Mr Turton also observes: “The potential limitations of such products are also not always conveyed to the homeowner.” and that brings me on to another area of concern. These trusts are still being advertised aggressively and often mis-sold. The Solicitors Regulation Authority have stated: “We are aware of the issue of mis-selling of asset protection trusts. If necessary, we will work with other regulators.”

Many of us will have heard of instances of unscrupulous practices, such as asset protection trusts sold to elderly and vulnerable clients living in park homes or cases such as that of the elderly gentleman with no family and a will leaving everything to charity, who was ‘persuaded’ to spend several thousand pounds on a trust that protected his property for benefit of who could say. He was potentially condemning himself to inferior care (when he had the means to make his final years much more comfortable) just to give a little more money to various charities, many of whom were in the business of making the lives of the elderly in care a little more comfortable.


Making sure we do not fall victim to mis-selling requires not just vigilance and research but also a change of thinking. There are many motives for seeking to protect our assets, most of us want to see our children and grandchildren financially secure but in all likelihood those children and grandchildren would willingly take responsibility for that financial security onto themselves if to do otherwise would compromise the quality of care we receive in our twilight years.

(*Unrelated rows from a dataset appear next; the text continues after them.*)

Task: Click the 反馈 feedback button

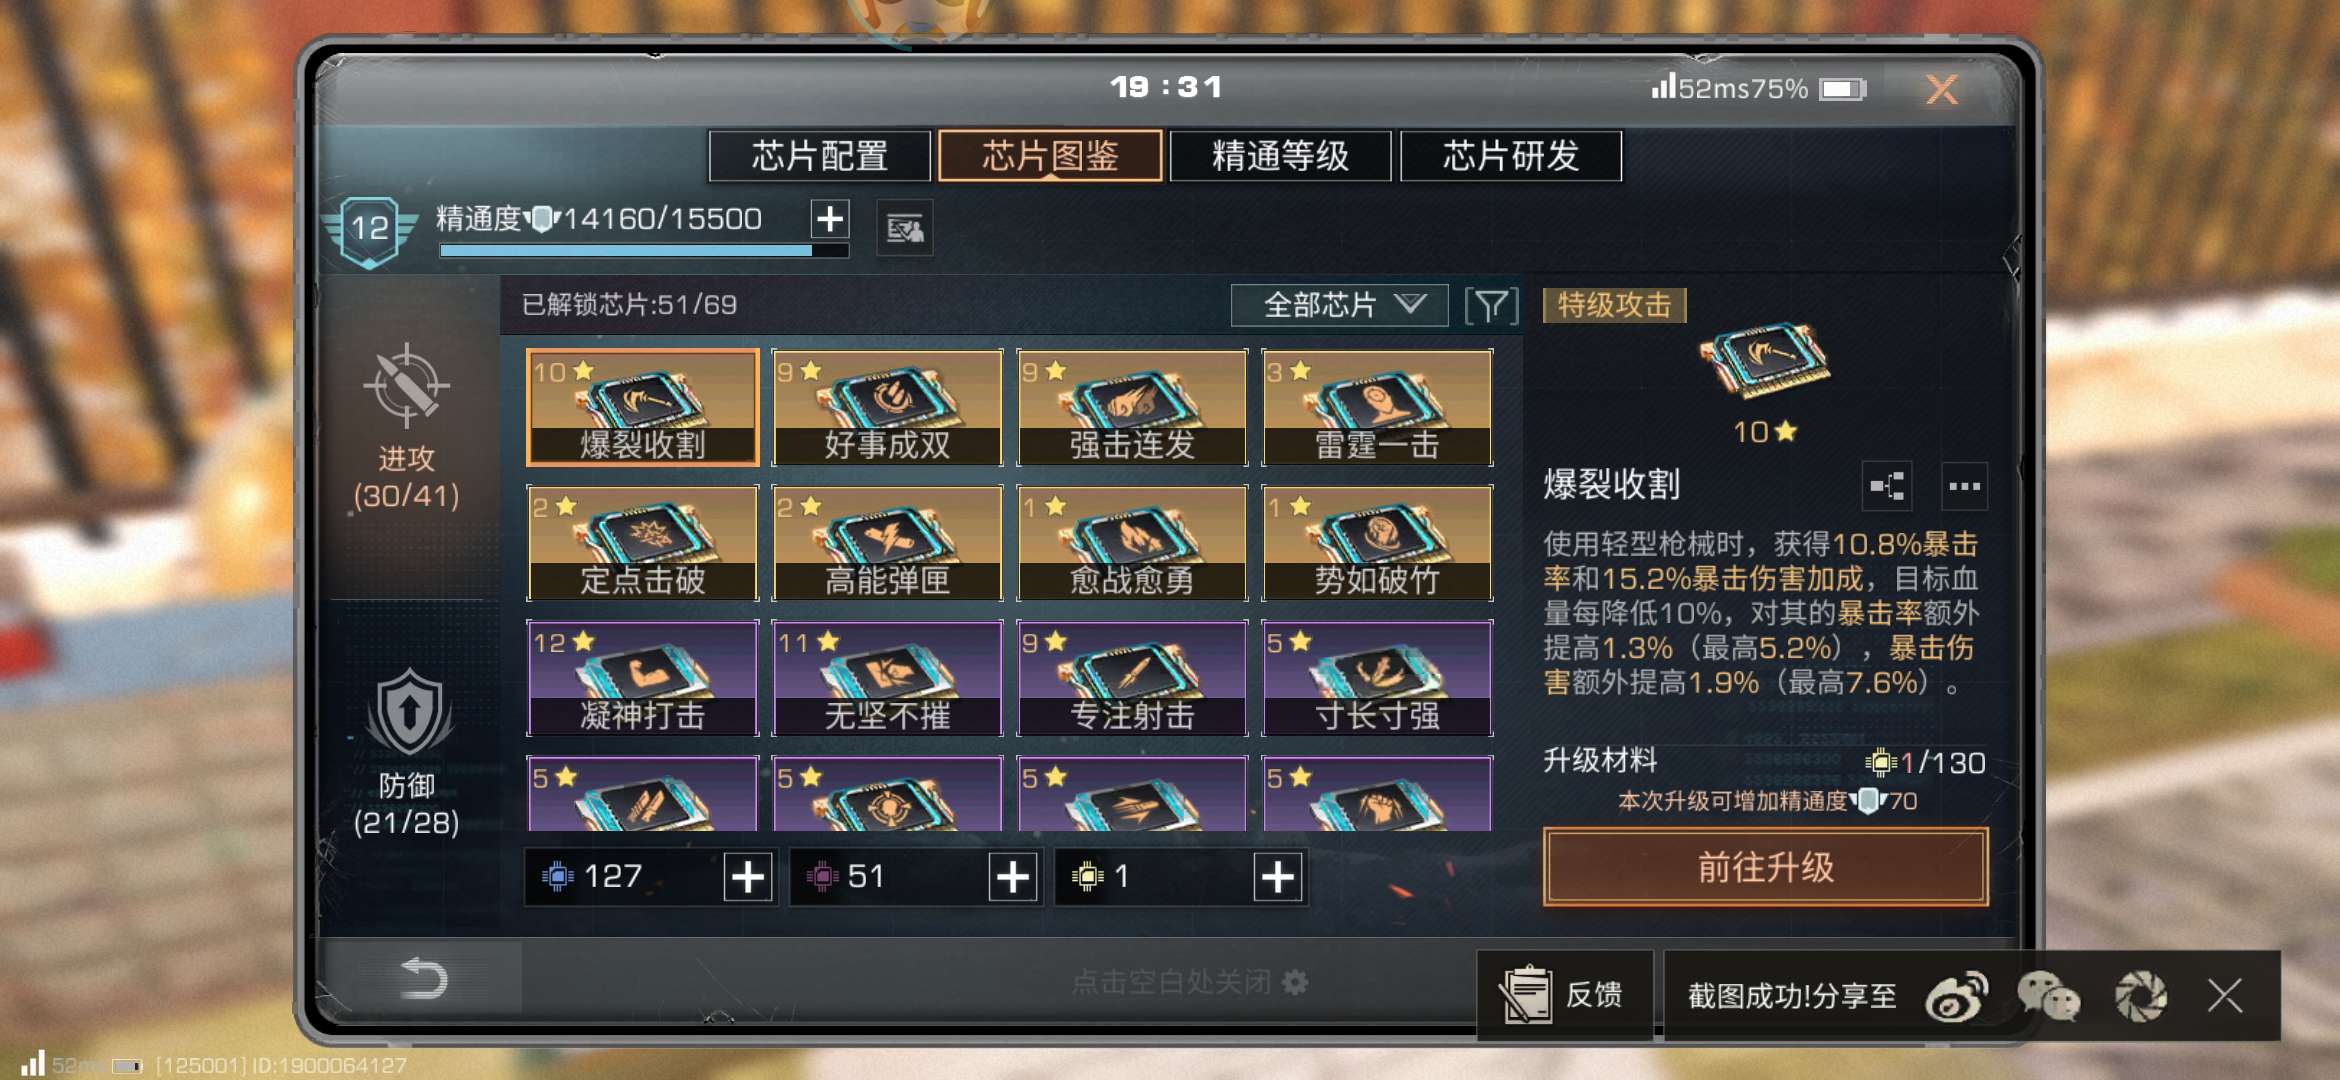Action: pos(1564,996)
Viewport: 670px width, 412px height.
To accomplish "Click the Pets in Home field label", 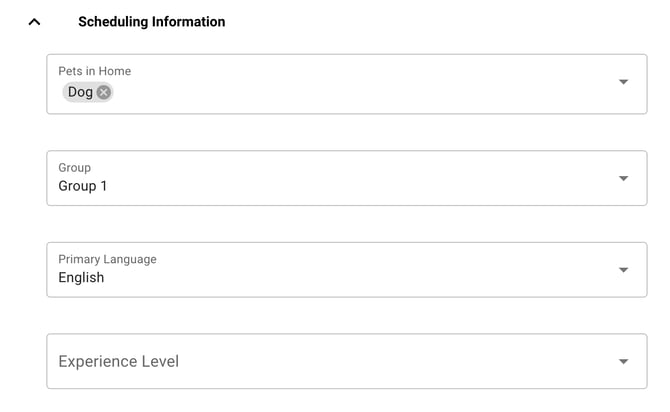I will click(94, 71).
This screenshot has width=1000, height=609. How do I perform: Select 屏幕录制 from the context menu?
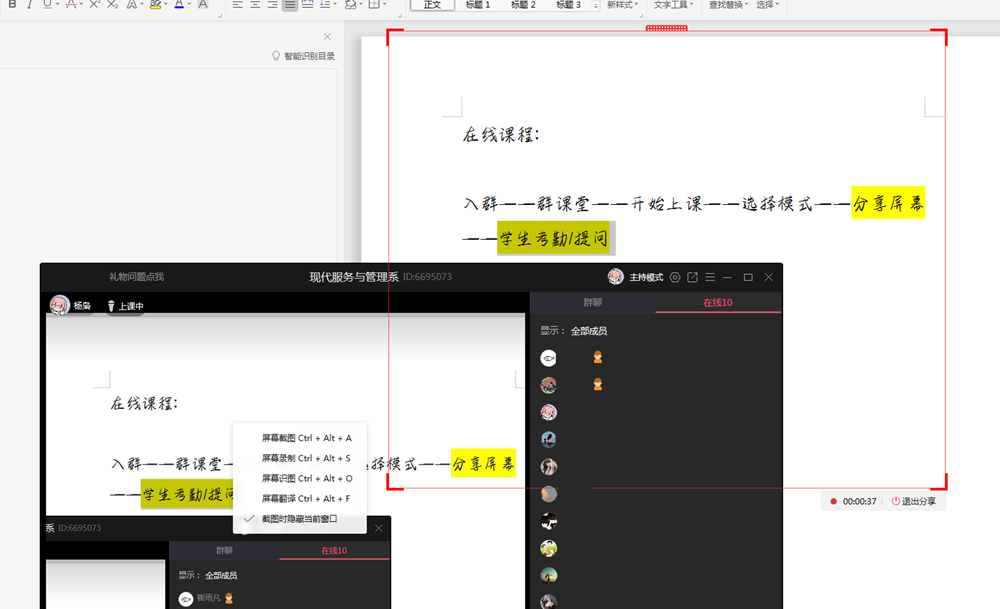[x=306, y=458]
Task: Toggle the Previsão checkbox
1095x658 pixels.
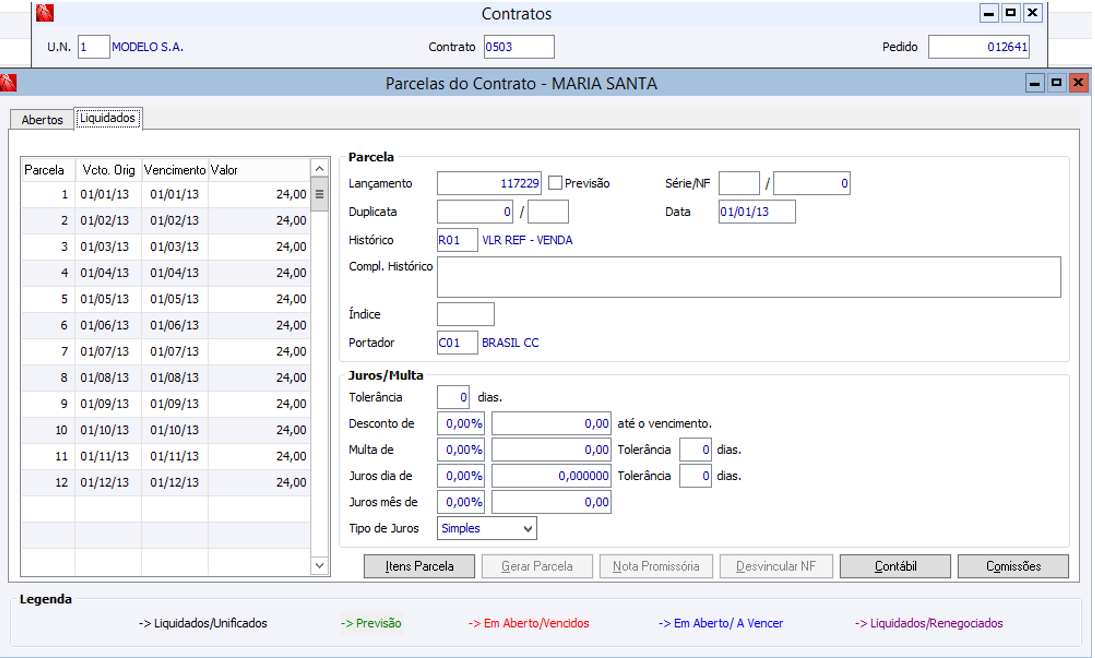Action: pos(555,183)
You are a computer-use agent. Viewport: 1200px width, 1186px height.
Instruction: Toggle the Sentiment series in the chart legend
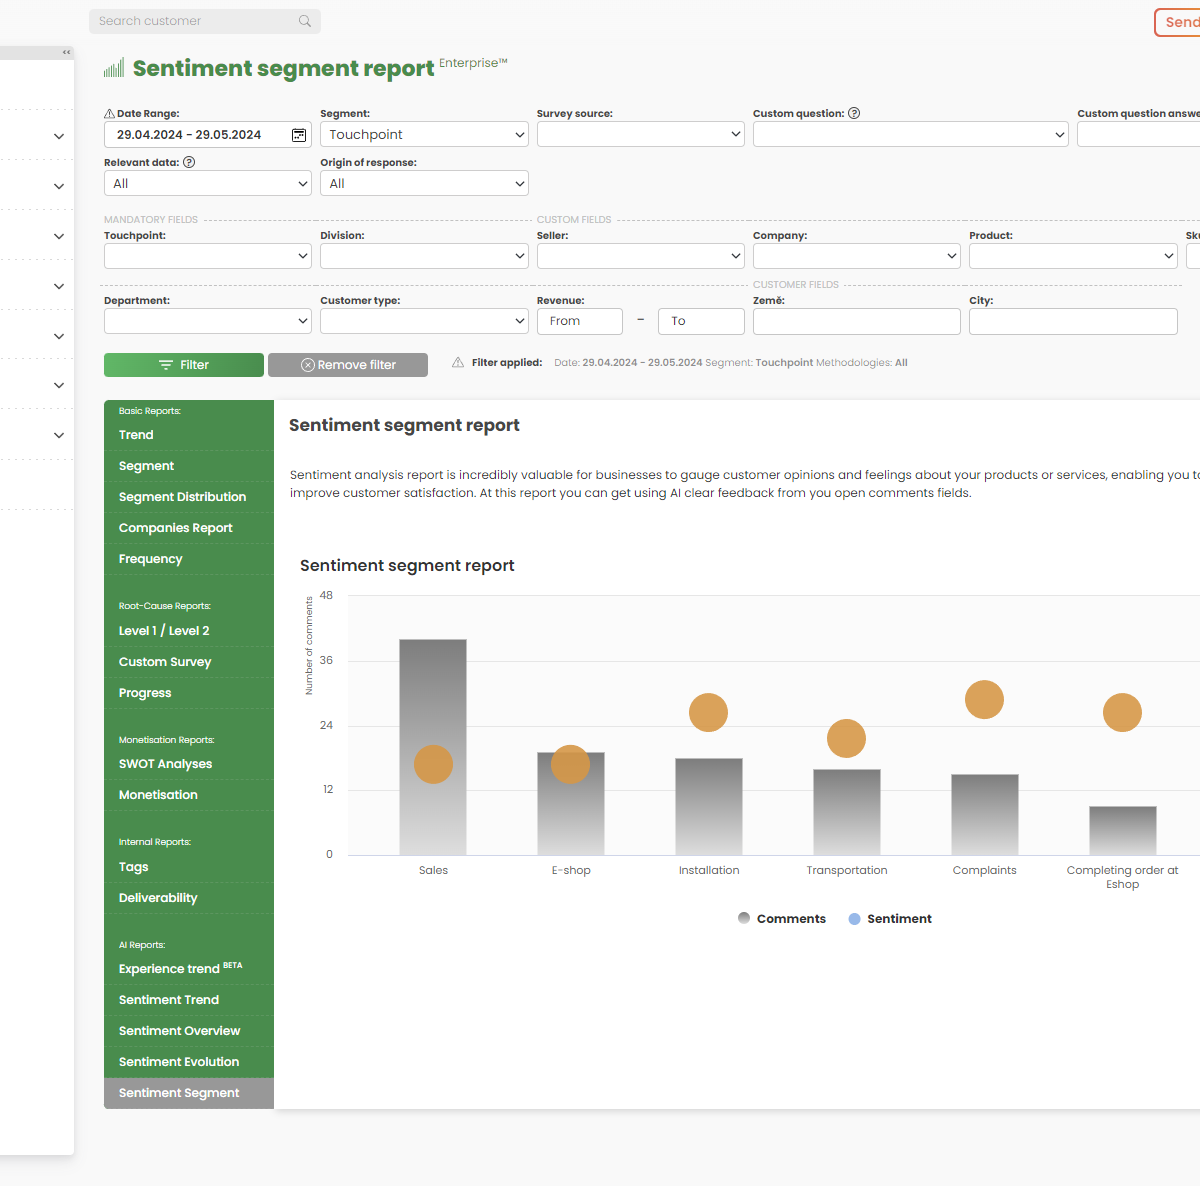click(889, 918)
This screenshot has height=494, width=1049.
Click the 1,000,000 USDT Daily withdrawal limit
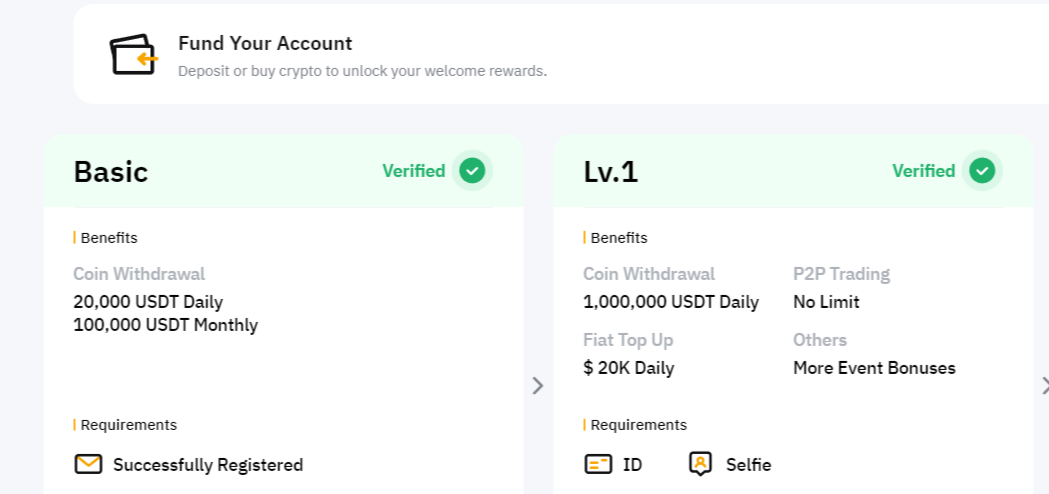pos(671,302)
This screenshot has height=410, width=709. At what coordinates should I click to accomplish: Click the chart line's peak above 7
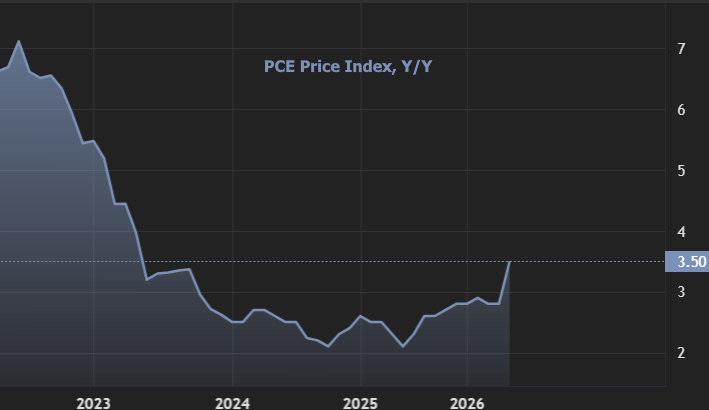[19, 42]
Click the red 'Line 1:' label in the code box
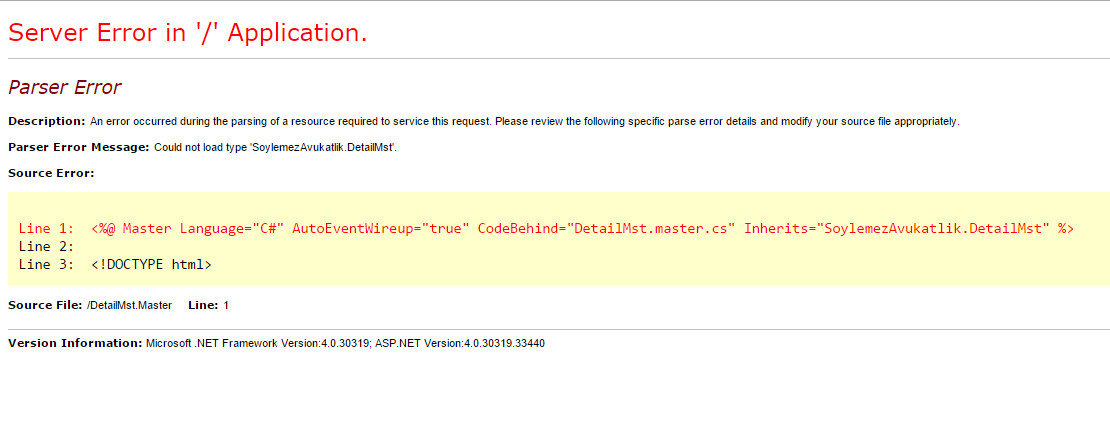1110x437 pixels. pos(46,228)
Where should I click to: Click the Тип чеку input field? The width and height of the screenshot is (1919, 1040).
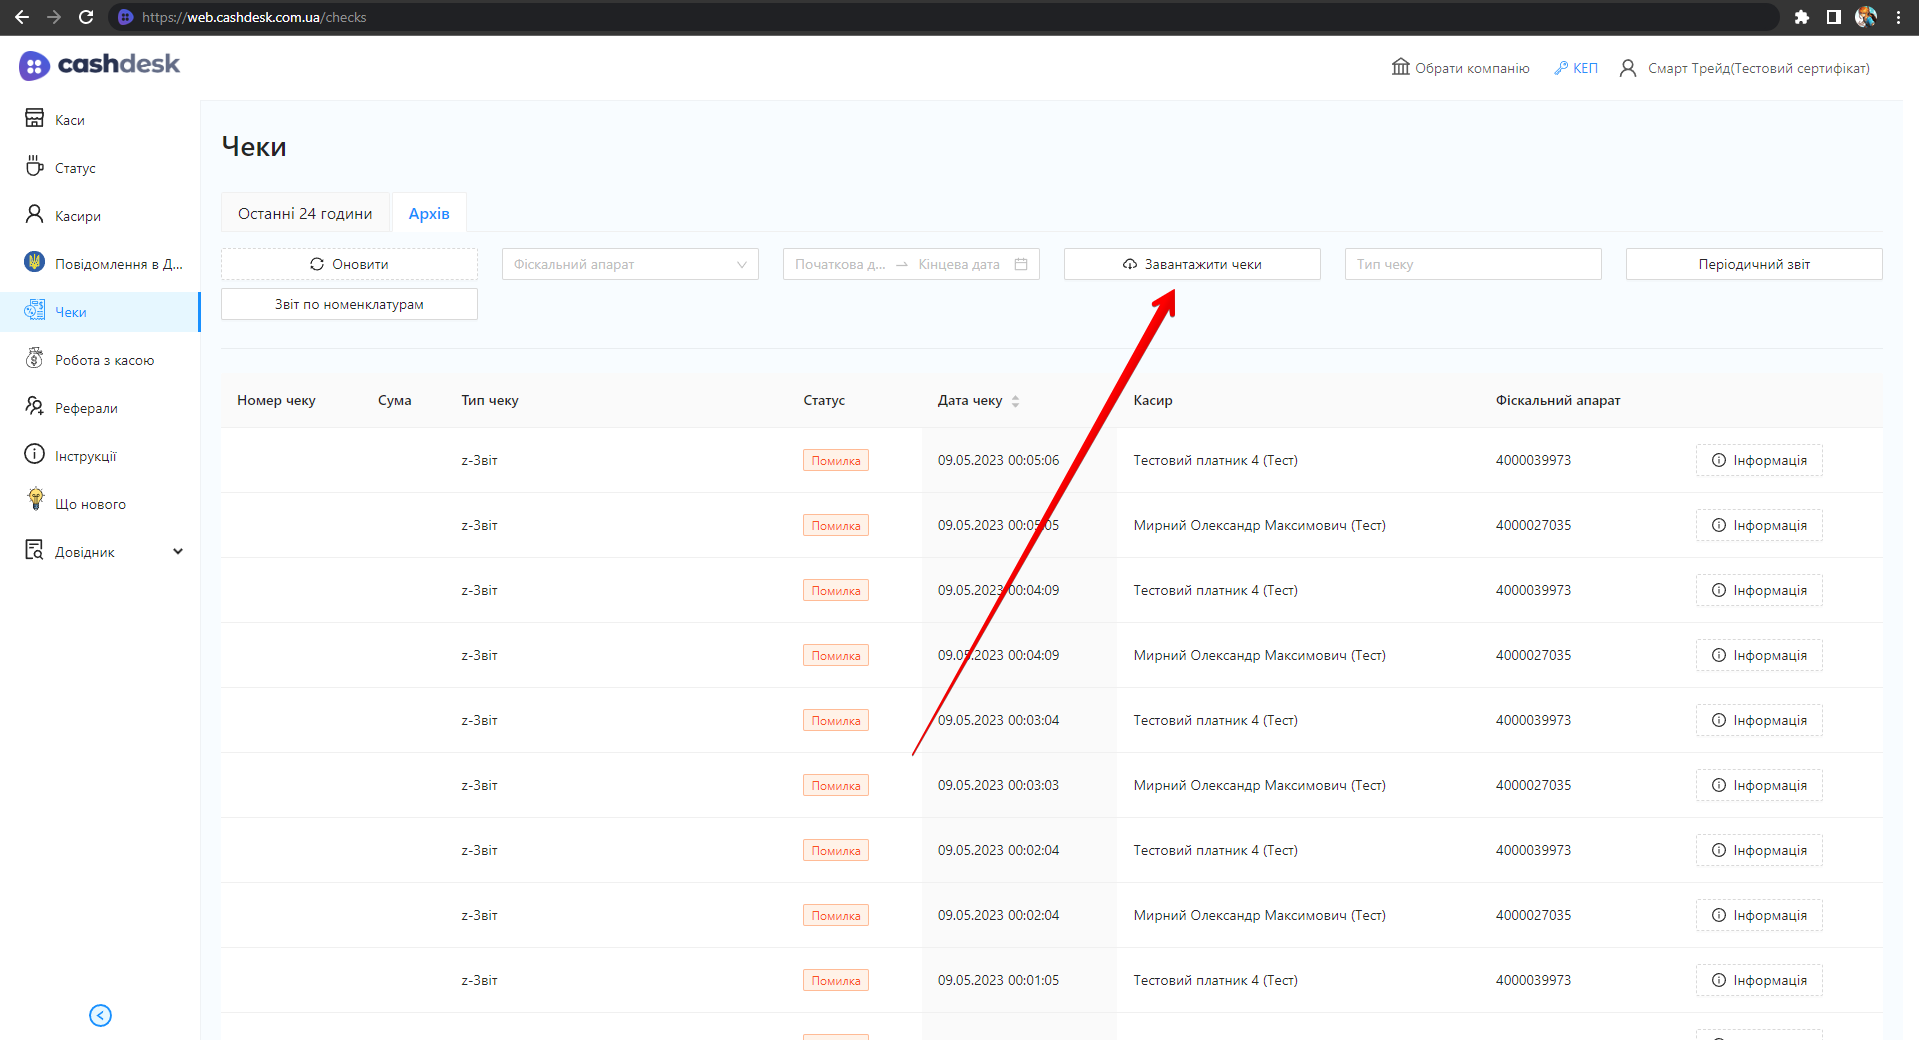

Also the ‘why should I pay for my care, when he isn’t paying for his’ attitude makes us easy prey for the high pressure salesmen. The ‘I’ve worked hard all my life, saved, acquired some assets, and they’re making me pay, but he did nothing, saved nothing and they’re paying for him; way of thinking leaves us open to the ministrations of the unscrupulous. Ask yourself why after working hard all your life to get ahead and enjoy high standards would you run the risk of receiving free substandard care at the end of life just because the bloke in the next bed is receiving free substandard care as well.

However it is possible to take legitimate steps to protect your share of the family wealth from care home fees. Briefly, these require that you sever your joint tenancy so that you and your spouse own your home as tenants in common. You then need to rewrite your Will leaving your share of the property to your chosen beneficiaries after your death but also leaving your partner a life interest in your share of the property. Should your partner subsequently need care, any care fees will be taken only from their half of the property (usually by way of a charge, rather than forcing a sale of the home) as your half of the home is safe because it has passed to the beneficiaries named in your will.

If you have already transferred your property to an Asset Protection Trust, The Office of Fair Trading advise that it may be possible to get redress under the Consumer Protection from Unfair Trading Regulations 2008, which prohibit unfair commercial practices. The relevant sections 3 – 5 which state that an unfair commercial practice is one that is misleading. Misleading commercial practices are ones that, in any way deceive or are likely to deceive the average consumer even if the information is factually correct and it causes or is likely to cause the average consumer to take a decision he/she would not have taken otherwise.